Propensity to Convert ML Model Training¶

In this notebook we will be using sample behavioral data collected by Snowplow's Javascript tracker from Snowplow's website. Using this data we will build a model to predict if a user is likely to become a Snowplow customer.

Model Selection¶

Boosting trees often perform better than neural networks on categorical data sets, such as this one. The most popular ones are XGBoost, LightGBM and CatBoost, each with different strengths. For this example we will use LightGBM.

LightGBM is a gradient boosting framework that uses tree based learning algorithms. It is designed to be distributed and efficient with the following advantages:

  • Faster training speed and higher efficiency
  • Lower memory usage
  • Better accuracy
  • Support of parallel, distributed, and GPU learning
  • Capable of handling large-scale data

Resources:

  • Full LightGBM Documentation

Configuration¶

  • Python 3.8
  • Install Snowpark for Python and other libraries to your environment, if using Anaconda run the following to create a virtual environment with all the packages needed:
    • conda create --name snowpark --override-channels -c https://repo.anaconda.com/pkgs/snowflake python=3.8 numpy pandas dill scikit-learn cachetools lightgbm notebook snowflake-snowpark-python matplotlib plotly
    • conda activate snowpark
    • pip install imblearn
  • Add a connection.json file to your directory with your Snowflake account details and credentials (view template). Use the same schema you created your first_touch_user_features view in the feature exploration step
  • Snowpark-optimized warehouses are recommended if your ML training has large memory requirements
In [1]:
from snowflake.snowpark import Session
import json
import os
import pandas as pd
import lightgbm as lgb
import numpy as np
import dill
from sklearn.model_selection import GridSearchCV
from imblearn.over_sampling import SMOTENC
from sklearn.base import BaseEstimator, TransformerMixin
from sklearn.metrics import classification_report, confusion_matrix, ConfusionMatrixDisplay, fbeta_score, make_scorer
from sklearn.pipeline import Pipeline
In [2]:
connection_parameters = json.load(open('connection.json'))
session = Session.builder.configs(connection_parameters).create()
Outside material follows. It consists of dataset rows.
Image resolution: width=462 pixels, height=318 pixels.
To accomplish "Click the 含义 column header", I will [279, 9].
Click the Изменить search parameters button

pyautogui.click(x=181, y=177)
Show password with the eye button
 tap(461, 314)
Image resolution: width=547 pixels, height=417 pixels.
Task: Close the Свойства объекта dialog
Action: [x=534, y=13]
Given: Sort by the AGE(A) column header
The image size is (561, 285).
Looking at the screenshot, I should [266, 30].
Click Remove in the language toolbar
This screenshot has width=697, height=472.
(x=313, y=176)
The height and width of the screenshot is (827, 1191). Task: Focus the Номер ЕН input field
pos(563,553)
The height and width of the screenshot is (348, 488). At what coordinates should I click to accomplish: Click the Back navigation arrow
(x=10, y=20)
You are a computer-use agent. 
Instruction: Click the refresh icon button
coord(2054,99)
Prepare dataset for training¶

In [3]:
user_features = session.table('FIRST_TOUCH_USER_FEATURES')
df = pd.DataFrame(user_features.collect())
df.columns = map(str.lower, df.columns)

ref_cols = ["refr_urlhost", "refr_medium"]
mkt_cols = ["mkt_medium", "mkt_source", "mkt_term"]
geo_cols = ["geo_country", "geo_region", "br_lang"]
dev_cols = ["device_family", "os_family"]
url_cols = ["first_page_title"]
engagement_cols = ["engaged_time_in_s", "absolute_time_in_s", "vertical_percentage_scrolled"]
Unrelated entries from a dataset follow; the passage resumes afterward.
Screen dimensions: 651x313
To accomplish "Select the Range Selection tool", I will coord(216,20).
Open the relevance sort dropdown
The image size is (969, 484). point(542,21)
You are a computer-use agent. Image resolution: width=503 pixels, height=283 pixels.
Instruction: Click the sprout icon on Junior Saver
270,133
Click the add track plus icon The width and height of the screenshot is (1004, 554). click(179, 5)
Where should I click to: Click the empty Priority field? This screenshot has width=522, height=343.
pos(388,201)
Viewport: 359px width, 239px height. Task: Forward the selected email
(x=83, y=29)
discrete_col = ref_cols + mkt_cols + geo_cols + dev_cols + url_cols
continues_col = engagement_cols
all_features = discrete_col + continues_col

# Input missing data
for col in discrete_col:
    df[col].fillna("N/A", inplace=True)
for col in continues_col:
    df[col].fillna(df[col].mean(), inplace=True)

df.head()
Out[3]:
user_id first_page_title refr_urlhost refr_medium mkt_medium mkt_source mkt_term mkt_campaign engaged_time_in_s absolute_time_in_s vertical_percentage_scrolled geo_country geo_region br_lang device_family os_family converted_user
0 000276b605066680a7fa83509a64bc91 Snowplow: behavioral data creation leader N/A N/A N/A N/A N/A None 15 0 9.0 US NY en-US Mac Mac OS X False
1 00094b5d7449bd89425fc6dede800b55 Get started with your Snowplow BDP demo | Snow... www.linkedin.com social N/A N/A N/A None 75 9 36.0 TR 34 tr-TR Mac Mac OS X True
2 0019dcde87bed9be2034269bc764e7dd White paper: Introductory guide to data modeli... www.google.com search ppc google-ad data modelers data-modeling 0 0 19.0 US TX en-US iPhone iOS False
3 0021c59a8c518b055a4a28813181b3cc September Product Office Hours | Snowplow N/A N/A N/A N/A N/A None 20 30 22.0 BE VAN nl-NL Mac Mac OS X False
4 0024241b2e79ebd0d0566a23c011aed3 Snowplow: behavioral data creation leader www.facebook.com social N/A N/A N/A None 5 21 28.0 US N/A en-US Other Linux False
In [4]:
print(f"Users: {len(df)}")
print(df["converted_user"].value_counts(normalize=True))
Users: 9106
False    0.936416
True     0.063584
Name: converted_user, dtype: float64

The provided training data is relatively small in size and combined with a low conversion rate, we consider it to be imbalanced. Therefore we will balance the dataset with SMOTE, which will oversample the data by introducing new synthetic converted user samples.

In [5]:
# Reduce number of categorical features so `SMOTENC` doesn't run out of memory. 
class TakeTopK(BaseEstimator, TransformerMixin):
  def __init__(self, k=20):
    self.largest_cat = {}
    self.k = k

  def fit(self, X, y=None):
    for col in discrete_col:
      self.largest_cat[col] = df[col].value_counts().nlargest(self.k).index
    return self

  def transform(self, X, y=None):
    Xt = pd.DataFrame()
    for col in discrete_col:
      Xt[col] = pd.Series(np.where(X[col].isin(self.largest_cat[col]), X[col], 'Other'), dtype='category')
    Xt[continues_col] = X[continues_col].astype(float)
    return Xt
In [6]:
# Create train and test data sets
cat_index = [ pd.Index(all_features).get_loc(col) for col in discrete_col ]
df_train, df_test = df.iloc[:df.shape[0]//10*8,:], df.iloc[df.shape[0]//10*8:,:]
smote_nc = SMOTENC(categorical_features=cat_index, k_neighbors=5,  random_state=0)
topk = TakeTopK(50)
X_res, y_res = smote_nc.fit_resample(topk.fit_transform(df_train[all_features]), df_train.converted_user)

Hyperparameter tuning¶

Using GridSearchCV to run a hyperparameter sweep to train multiple models in parallel.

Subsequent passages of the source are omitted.